**Task to carry out:** Give every line below again, exactly.

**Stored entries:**
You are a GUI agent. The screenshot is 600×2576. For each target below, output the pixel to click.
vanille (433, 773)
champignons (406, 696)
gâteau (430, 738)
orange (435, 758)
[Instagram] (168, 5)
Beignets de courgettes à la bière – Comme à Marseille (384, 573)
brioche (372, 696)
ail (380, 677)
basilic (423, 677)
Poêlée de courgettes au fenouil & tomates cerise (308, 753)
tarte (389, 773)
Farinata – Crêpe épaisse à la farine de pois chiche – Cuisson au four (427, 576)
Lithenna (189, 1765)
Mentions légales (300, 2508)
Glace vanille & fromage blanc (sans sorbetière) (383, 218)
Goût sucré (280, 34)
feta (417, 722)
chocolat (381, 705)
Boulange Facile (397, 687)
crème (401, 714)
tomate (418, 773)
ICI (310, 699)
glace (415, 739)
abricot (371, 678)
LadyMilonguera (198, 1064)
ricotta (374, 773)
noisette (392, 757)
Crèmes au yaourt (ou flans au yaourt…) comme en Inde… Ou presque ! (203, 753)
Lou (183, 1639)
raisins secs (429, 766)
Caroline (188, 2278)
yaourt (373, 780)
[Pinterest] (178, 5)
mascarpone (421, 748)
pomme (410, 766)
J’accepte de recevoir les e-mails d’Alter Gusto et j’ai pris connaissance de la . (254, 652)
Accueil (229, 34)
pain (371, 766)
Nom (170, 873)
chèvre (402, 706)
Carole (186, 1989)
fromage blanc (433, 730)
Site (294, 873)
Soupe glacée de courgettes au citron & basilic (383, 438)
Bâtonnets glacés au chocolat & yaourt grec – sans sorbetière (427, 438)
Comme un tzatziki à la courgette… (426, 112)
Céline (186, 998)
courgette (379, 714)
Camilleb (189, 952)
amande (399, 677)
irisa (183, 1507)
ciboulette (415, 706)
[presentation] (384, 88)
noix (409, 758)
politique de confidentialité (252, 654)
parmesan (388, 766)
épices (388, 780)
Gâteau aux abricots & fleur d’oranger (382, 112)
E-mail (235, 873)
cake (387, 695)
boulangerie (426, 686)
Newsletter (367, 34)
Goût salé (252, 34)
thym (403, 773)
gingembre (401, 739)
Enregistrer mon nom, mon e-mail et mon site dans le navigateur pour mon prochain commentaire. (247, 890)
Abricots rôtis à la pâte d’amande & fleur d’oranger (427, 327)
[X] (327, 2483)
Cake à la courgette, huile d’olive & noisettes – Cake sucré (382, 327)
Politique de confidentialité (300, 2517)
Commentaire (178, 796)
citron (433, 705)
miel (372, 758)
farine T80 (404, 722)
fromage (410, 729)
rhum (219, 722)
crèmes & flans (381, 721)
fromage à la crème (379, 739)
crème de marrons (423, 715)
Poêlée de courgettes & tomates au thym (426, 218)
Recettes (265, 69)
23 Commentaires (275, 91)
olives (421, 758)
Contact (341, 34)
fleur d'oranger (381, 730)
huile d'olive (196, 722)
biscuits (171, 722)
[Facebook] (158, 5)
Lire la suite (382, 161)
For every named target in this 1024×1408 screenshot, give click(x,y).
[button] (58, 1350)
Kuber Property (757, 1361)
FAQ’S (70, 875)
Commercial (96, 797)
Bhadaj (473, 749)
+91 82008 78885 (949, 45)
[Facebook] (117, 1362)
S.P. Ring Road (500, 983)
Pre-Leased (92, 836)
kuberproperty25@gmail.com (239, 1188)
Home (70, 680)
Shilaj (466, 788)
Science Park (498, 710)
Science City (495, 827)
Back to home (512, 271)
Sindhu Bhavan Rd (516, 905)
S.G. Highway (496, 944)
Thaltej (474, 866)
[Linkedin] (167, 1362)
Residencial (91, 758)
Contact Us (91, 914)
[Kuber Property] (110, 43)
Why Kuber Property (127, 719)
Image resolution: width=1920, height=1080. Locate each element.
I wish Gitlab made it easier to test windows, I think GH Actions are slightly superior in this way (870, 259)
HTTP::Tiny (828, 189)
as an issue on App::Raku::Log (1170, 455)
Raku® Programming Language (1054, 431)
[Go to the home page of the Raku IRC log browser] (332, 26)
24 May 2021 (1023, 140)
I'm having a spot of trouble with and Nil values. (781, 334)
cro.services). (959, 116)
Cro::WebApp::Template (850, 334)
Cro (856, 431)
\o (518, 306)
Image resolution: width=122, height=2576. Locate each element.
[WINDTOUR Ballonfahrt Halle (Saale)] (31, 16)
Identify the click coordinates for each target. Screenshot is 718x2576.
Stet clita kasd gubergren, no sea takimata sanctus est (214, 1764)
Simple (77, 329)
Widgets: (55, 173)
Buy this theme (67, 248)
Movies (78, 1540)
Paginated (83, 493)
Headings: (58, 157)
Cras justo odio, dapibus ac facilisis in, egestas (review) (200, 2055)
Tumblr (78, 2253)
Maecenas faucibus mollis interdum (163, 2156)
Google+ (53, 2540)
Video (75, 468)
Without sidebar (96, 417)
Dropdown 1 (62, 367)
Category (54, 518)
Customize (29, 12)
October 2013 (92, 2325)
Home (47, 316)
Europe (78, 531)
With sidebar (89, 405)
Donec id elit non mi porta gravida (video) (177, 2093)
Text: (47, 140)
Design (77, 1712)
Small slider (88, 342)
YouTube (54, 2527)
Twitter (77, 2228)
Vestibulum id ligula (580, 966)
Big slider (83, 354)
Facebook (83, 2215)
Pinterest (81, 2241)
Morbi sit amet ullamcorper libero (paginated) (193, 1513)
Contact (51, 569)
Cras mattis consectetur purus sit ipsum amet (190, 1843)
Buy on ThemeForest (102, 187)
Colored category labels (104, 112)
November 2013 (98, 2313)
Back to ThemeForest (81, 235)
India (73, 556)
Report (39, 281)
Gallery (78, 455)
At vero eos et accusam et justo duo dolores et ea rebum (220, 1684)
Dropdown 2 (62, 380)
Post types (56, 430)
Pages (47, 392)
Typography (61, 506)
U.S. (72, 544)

**Exercise result:**
You are a GUI agent. The screenshot is 600×2576. For each target below, output the pixel to click.
vanille (433, 773)
champignons (406, 696)
gâteau (430, 738)
orange (435, 758)
[Instagram] (168, 5)
Beignets de courgettes à la bière – Comme à Marseille (384, 573)
brioche (372, 696)
ail (380, 677)
basilic (423, 677)
Poêlée de courgettes au fenouil & tomates cerise (308, 753)
tarte (389, 773)
Farinata – Crêpe épaisse à la farine de pois chiche – Cuisson au four (427, 576)
Lithenna (189, 1765)
Mentions légales (300, 2508)
Glace vanille & fromage blanc (sans sorbetière) (383, 218)
Goût sucré (280, 34)
feta (417, 722)
chocolat (381, 705)
Boulange Facile (397, 687)
crème (401, 714)
tomate (418, 773)
ICI (310, 699)
glace (415, 739)
abricot (371, 678)
LadyMilonguera (198, 1064)
ricotta (374, 773)
noisette (392, 757)
Crèmes au yaourt (ou flans au yaourt…) comme en Inde… Ou presque ! (203, 753)
Lou (183, 1639)
raisins secs (429, 766)
Caroline (188, 2278)
yaourt (373, 780)
[Pinterest] (178, 5)
mascarpone (421, 748)
pomme (410, 766)
J’accepte de recevoir les e-mails d’Alter Gusto et j’ai pris connaissance de la . (254, 652)
Accueil (229, 34)
pain (371, 766)
Nom (170, 873)
chèvre (402, 706)
Carole (186, 1989)
fromage blanc (433, 730)
Site (294, 873)
Soupe glacée de courgettes au citron & basilic (383, 438)
Bâtonnets glacés au chocolat & yaourt grec – sans sorbetière (427, 438)
Comme un tzatziki à la courgette… (426, 112)
Céline (186, 998)
courgette (379, 714)
Camilleb (189, 952)
amande (399, 677)
irisa (183, 1507)
ciboulette (415, 706)
[presentation] (384, 88)
noix (409, 758)
politique de confidentialité (252, 654)
parmesan (388, 766)
épices (388, 780)
Gâteau aux abricots & fleur d’oranger (382, 112)
E-mail (235, 873)
cake (387, 695)
boulangerie (426, 686)
Newsletter (367, 34)
Goût salé (252, 34)
thym (403, 773)
gingembre (401, 739)
Enregistrer mon nom, mon e-mail et mon site dans le navigateur pour mon prochain commentaire. (247, 890)
Abricots rôtis à la pâte d’amande & fleur d’oranger (427, 327)
[X] (327, 2483)
Cake à la courgette, huile d’olive & noisettes – Cake sucré (382, 327)
Politique de confidentialité (300, 2517)
Commentaire (178, 796)
citron (433, 705)
miel (372, 758)
farine T80 (404, 722)
fromage (410, 729)
rhum (219, 722)
crèmes & flans (381, 721)
fromage à la crème (379, 739)
crème de marrons (423, 715)
Poêlée de courgettes & tomates au thym (426, 218)
Recettes (265, 69)
23 Commentaires (275, 91)
olives (421, 758)
Contact (341, 34)
fleur d'oranger (381, 730)
huile d'olive (196, 722)
biscuits (171, 722)
[Facebook] (158, 5)
Lire la suite (382, 161)
For every named target in this 1024×1408 screenshot, give click(x,y).
[button] (58, 1350)
Kuber Property (757, 1361)
FAQ’S (70, 875)
Commercial (96, 797)
Bhadaj (473, 749)
+91 82008 78885 (949, 45)
[Facebook] (117, 1362)
S.P. Ring Road (500, 983)
Pre-Leased (92, 836)
kuberproperty25@gmail.com (239, 1188)
Home (70, 680)
Shilaj (466, 788)
Science Park (498, 710)
Science City (495, 827)
Back to home (512, 271)
Sindhu Bhavan Rd (516, 905)
S.G. Highway (496, 944)
Thaltej (474, 866)
[Linkedin] (167, 1362)
Residencial (91, 758)
Contact Us (91, 914)
[Kuber Property] (110, 43)
Why Kuber Property (127, 719)
Image resolution: width=1920, height=1080. Locate each element.
I wish Gitlab made it easier to test windows, I think GH Actions are slightly superior in this way (870, 259)
HTTP::Tiny (828, 189)
as an issue on App::Raku::Log (1170, 455)
Raku® Programming Language (1054, 431)
[Go to the home page of the Raku IRC log browser] (332, 26)
24 May 2021 (1023, 140)
I'm having a spot of trouble with and Nil values. (781, 334)
cro.services). (959, 116)
Cro::WebApp::Template (850, 334)
Cro (856, 431)
\o (518, 306)
Image resolution: width=122, height=2576. Locate each element.
[WINDTOUR Ballonfahrt Halle (Saale)] (31, 16)
Identify the click coordinates for each target. Screenshot is 718x2576.
Stet clita kasd gubergren, no sea takimata sanctus est (214, 1764)
Simple (77, 329)
Widgets: (55, 173)
Buy this theme (67, 248)
Movies (78, 1540)
Paginated (83, 493)
Headings: (58, 157)
Cras justo odio, dapibus ac facilisis in, egestas (review) (200, 2055)
Tumblr (78, 2253)
Maecenas faucibus mollis interdum (163, 2156)
Google+ (53, 2540)
Video (75, 468)
Without sidebar (96, 417)
Dropdown 1 (62, 367)
Category (54, 518)
Customize (29, 12)
October 2013 (92, 2325)
Home (47, 316)
Europe (78, 531)
With sidebar (89, 405)
Donec id elit non mi porta gravida (video) (177, 2093)
Text: (47, 140)
Design (77, 1712)
Small slider (88, 342)
YouTube (54, 2527)
Twitter (77, 2228)
Vestibulum id ligula (580, 966)
Big slider (83, 354)
Facebook (83, 2215)
Pinterest (81, 2241)
Morbi sit amet ullamcorper libero (paginated) (193, 1513)
Contact (51, 569)
Cras mattis consectetur purus sit ipsum amet (190, 1843)
Buy on ThemeForest (102, 187)
Colored category labels (104, 112)
November 2013 (98, 2313)
Back to ThemeForest (81, 235)
India (73, 556)
Report (39, 281)
Gallery (78, 455)
At vero eos et accusam et justo duo dolores et ea rebum (220, 1684)
Dropdown 2 (62, 380)
Post types (56, 430)
Pages (47, 392)
Typography (61, 506)
U.S. (72, 544)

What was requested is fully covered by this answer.